Tarihsel Maddecilik Üzerine
Bugün olan biteni “daha iyi anlamamız” için tarihe ihtiyacımız mı var?
O halde Wall Street ya da Tahrir Meydanı’ndakiler evlerinden hiç çıkmamalıydı. Çünkü tarih, insanların evde oturmalarının tarihidir, tabii sonradan “önemli” ilân edilen birkaç “an” dışında.
Bu “anlar” ise ancak bugünden bakıldığında anlamlı kılınabilirler. Benzer şekilde dünün “anlamlı anları” da bugün “komik ve çarpıtılmış” bulunarak tekrar anlamlandırılır: Lenin ya da Saddam Hüseyin heykelleri yıkılır, kağıt paraların üzerindekilerin değeri düşer, ülke bayrakları renk atar…
Tarih, geçmişe bugünden bakışımızın değişkenliğinden ibaretse tarihin bugünü anlamamıza faydası ne?
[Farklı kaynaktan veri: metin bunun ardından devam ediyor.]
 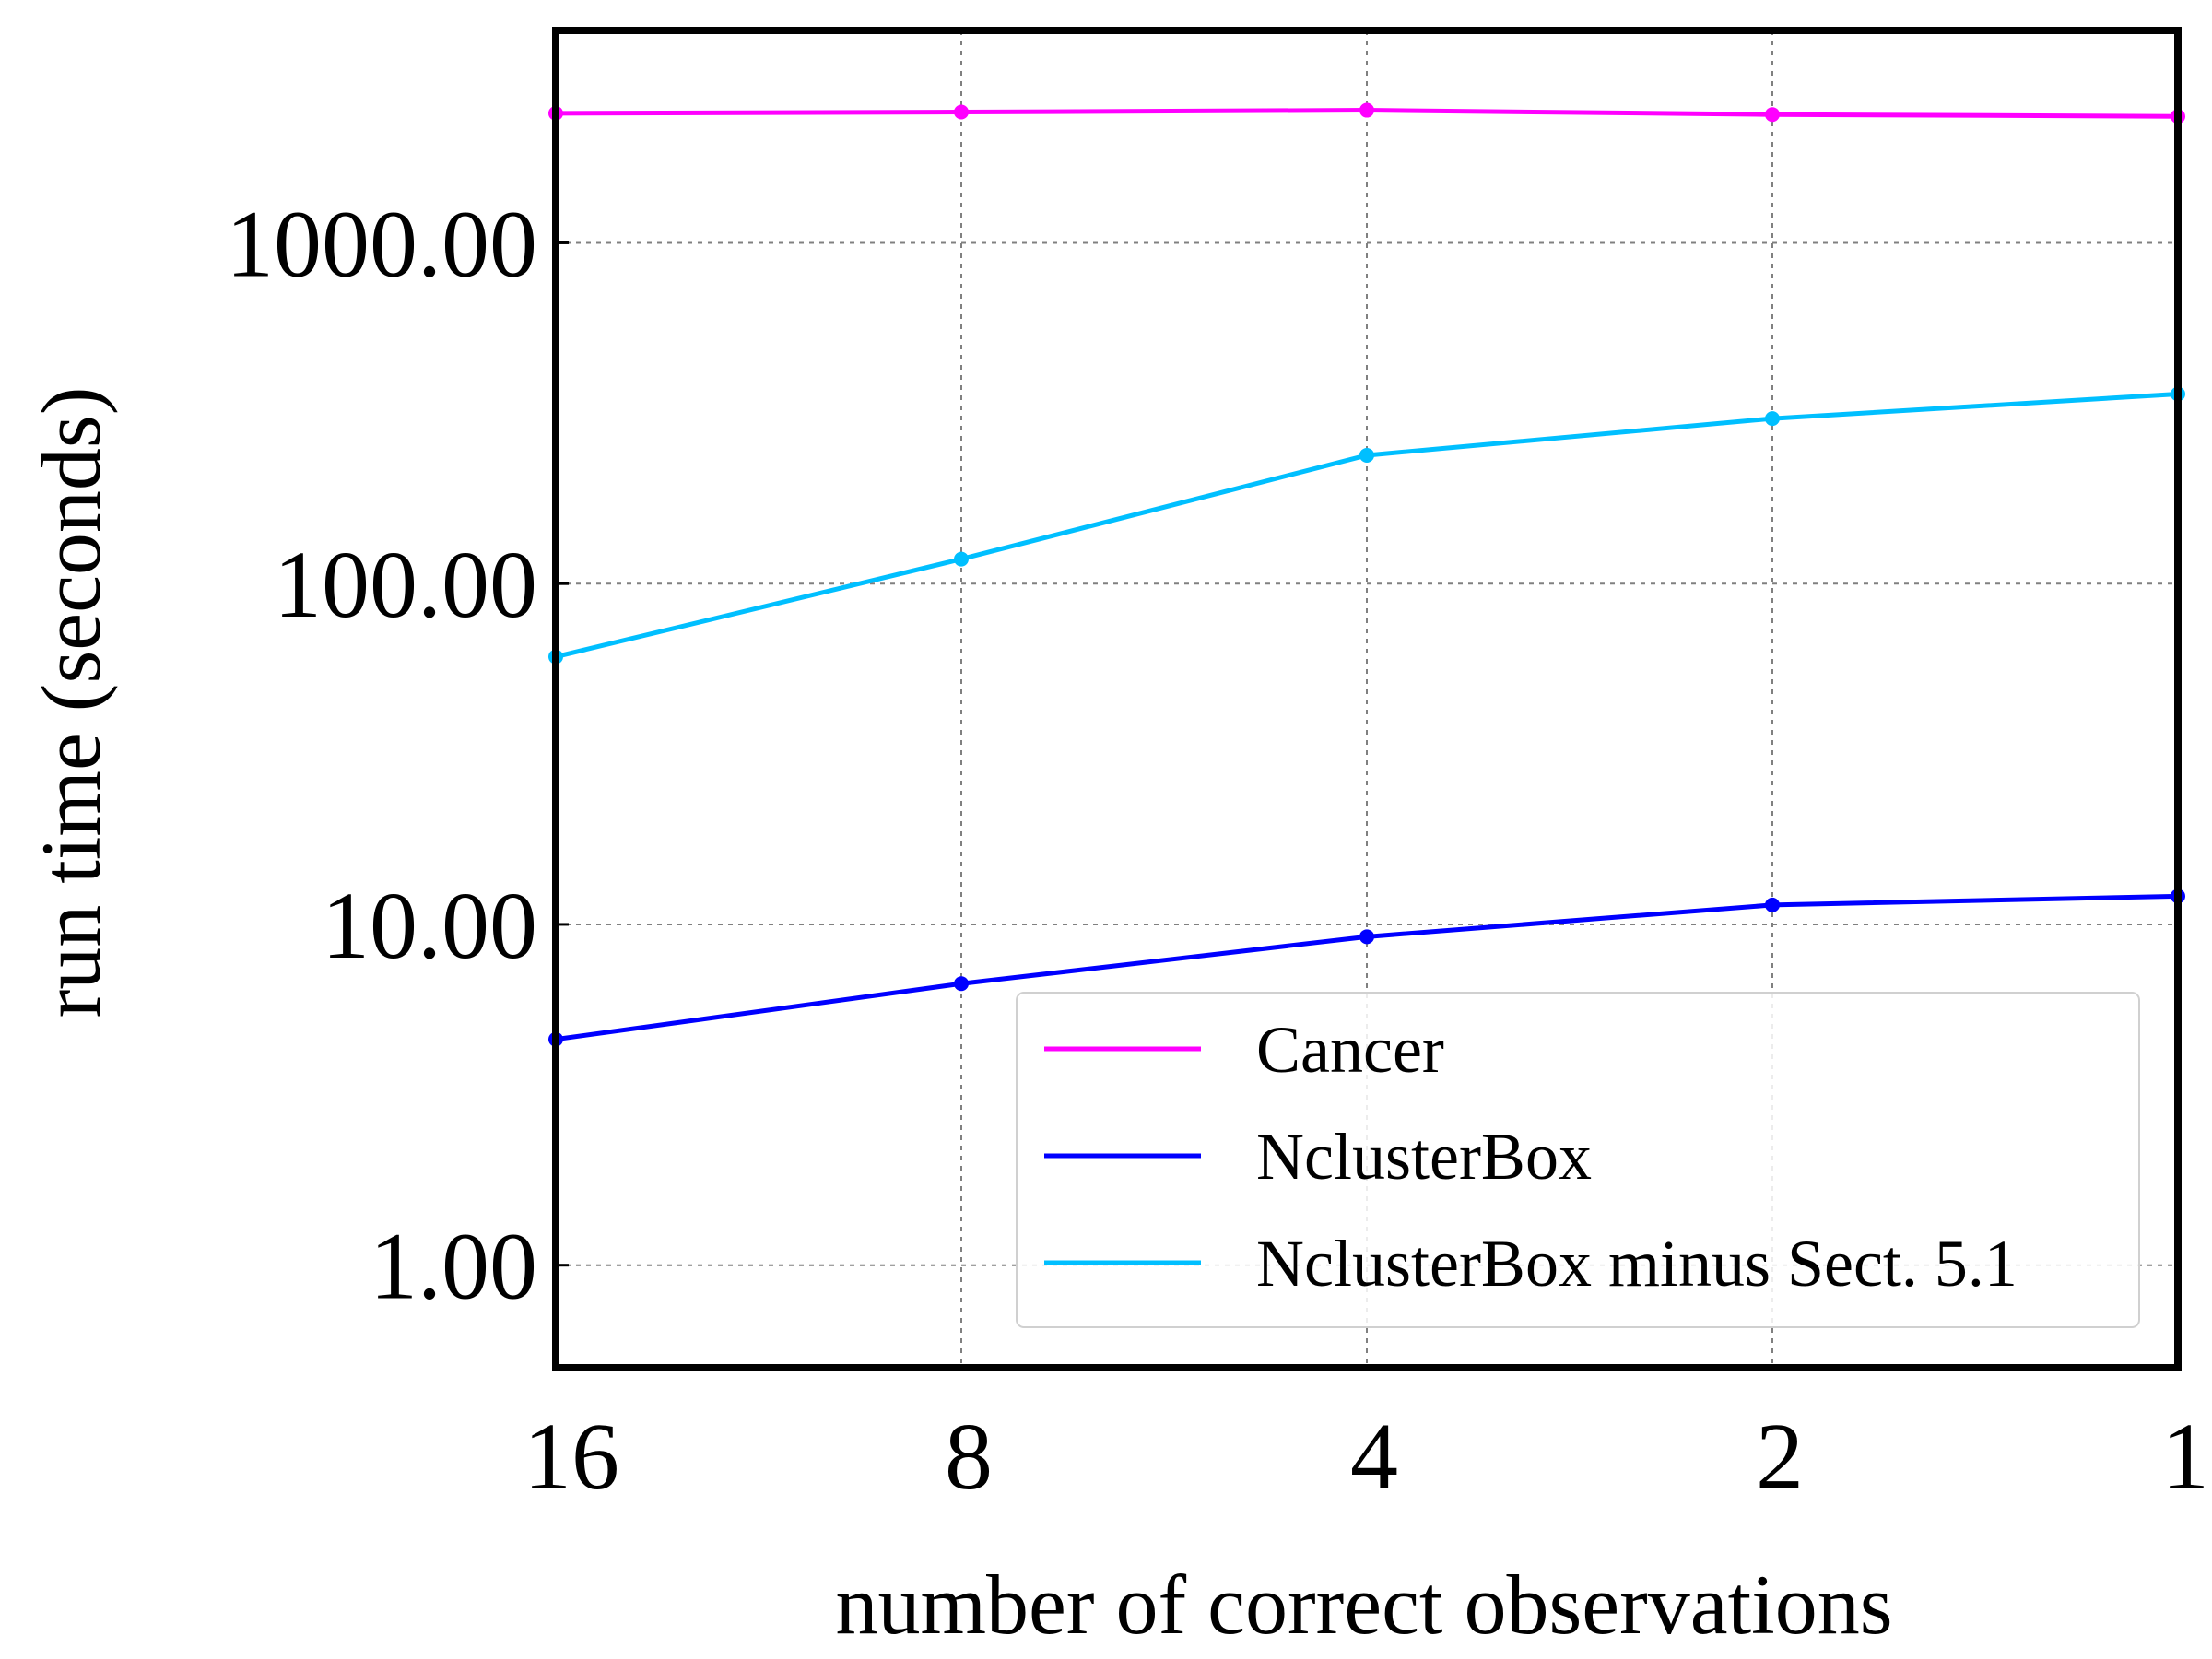 I want to click on x-tick-label: 4, so click(x=1374, y=1457).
Sıradan insanlar için “yumurtanın kullanım alanları” bilgisinden önemli değil kuşkusuz.
Geçmişten bir tarih ve tarihten de bugün için ders çıkarmak ancak ve ancak ideologların görevidir.
Mesela kapitalist üretim tarzının ve sınıfların tek doğal biçim olduğunu ve bu sınıfların ekonomik biçimlerinin doğanın ölümsüz yasaları olduğunu ilân edilirken tarihe bakılır; önce soyluların, sonra işçilerin yenilgileri hatırlatılır.
Franz Mehring de, bu kitabında, bu türden “ölümsüzlük” ilânlarının bir asırdan daha fazla bir zaman önce de aynen tekrarlandığının örneklerini veriyor.
Bütün ideologlara inat tarihe yeni bir bakışı değil tarihe bakanların ve onların yöntemlerinin eleştirisi olan tarihsel maddeciliği savunuyor. Tarihi sokaktakilerin hizmetine sokacak, tarihten bugün için ders çıkaracak, “zafere giden yolun” haritasını çizecek reçeteler sunmuyor. Aksine, geçmişi tarih haline getirerek ideolojilerin hizmetine koşanlarla baş edecek ve tarihin, bugünü değiştirmek isteyenlere doğrultulan bir silah olmaktan çıkaracak yöntemin kullanımından örnekler veriyor.
Bunu yaparken bir ilkeler bütünlüğü; tarihsel maddeciliğin abecesini, kural ve formüllerini; bir tılsımın ya da büyünün sırlarını paylaşmaya çalışmıyor; icat çıkarmıyor.
Çünkü tarihsel maddecilik “doğru tarih” değildir.